## Task requirements
Produce an exact copy of all the records.
Material for this task Block Start
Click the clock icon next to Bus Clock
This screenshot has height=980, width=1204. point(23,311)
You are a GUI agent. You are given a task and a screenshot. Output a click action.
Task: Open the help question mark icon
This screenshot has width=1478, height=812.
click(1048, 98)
Material for this task Block End
## Task response
Click the clock icon next to Bus Clock
This screenshot has height=980, width=1204. point(23,311)
You are a GUI agent. You are given a task and a screenshot. Output a click action.
Task: Open the help question mark icon
This screenshot has width=1478, height=812.
click(1048, 98)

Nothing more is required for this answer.